P.- ¿Qué tipo de niño fuiste tú?
R.- Me ha hecho ilusión que mi madre me diga, al leer este poemario, que reconoce mi mirada de niño, y eso que hace muchos años que no vivo con ella.
P.- Mira lo que decía Picasso: que tardó cuatro años en pintar como Rafael pero le llevó toda la vida dibujar como un niño.
R.- Es así. Es complicada esa mirada, ¿no? Yo era un niño jodidamente travieso, muy revoltoso, siempre estaba montando algún lío. Te cuento una imagen muy poética que viví, muy de película. Mi madre nos había apuntado a todos los hermanos a judo, y tú sabes que yo soy el hombre menos violento que has conocido, Lorena. Total, que yo siempre llegaba tarde. En casa de mis padres hay un pasillo largo con cuadros de mapas enmarcados en cristal… un pasillo estrecho. Yo iba con el cinturón de judo en la mano, corriendo hacia la salida y con unos diez años, y se me engancha en un cuadro y sigo corriendo sin darme cuenta… efecto dominó. Fui un niño de diez años que se dio la vuelta y vio la primera explosión de su vida. Me castigaron sin paga un año, pero luego se quedó en dos semanas. Nunca volvieron a ponerle los cristales a los cuadros, en homenaje a mi fechoría.
▬▬▬▬▬▬
Problema a resolver: Sigue la entrevista de arriba sobre el poemario y la infancia del entrevistado, empezando justo después de su última frase.

Fragmento de datos:
▬▬▬▬▬▬
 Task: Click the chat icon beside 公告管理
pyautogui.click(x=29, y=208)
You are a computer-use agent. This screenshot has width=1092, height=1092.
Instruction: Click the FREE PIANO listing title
▬▬▬▬▬▬
Respuesta:
P.- En el libro dices que quizá el momento de hacerte adulto es cuando te das cuenta de que quien te amó de niño también odiaba.
R.- Sí. Cuando eres niño piensas que las personas son buenas o malas, haces retratos gruesos de tu profesora o de tus compañeros de clase. Pero hay un momento de tu vida en el que entiendes que una persona que te ama con locura a ti, puede odiar visceralmente a otra persona. Que tiene maldad por otro lado. Entender eso es un click en la complejidad humana. A todos se nos olvida que somos o que hemos sido el dolor de alguien, pero esa es la transición para ser adulto.
P.- Hay muchas chicas que viven en tus poemas, aunque siempre pasan de largo. ¿Un poeta siempre debe ser promiscuo? Es decir, aunque tenga un gran amor, como es tu caso, ¿para escribir hay siempre que desear muchas cosas?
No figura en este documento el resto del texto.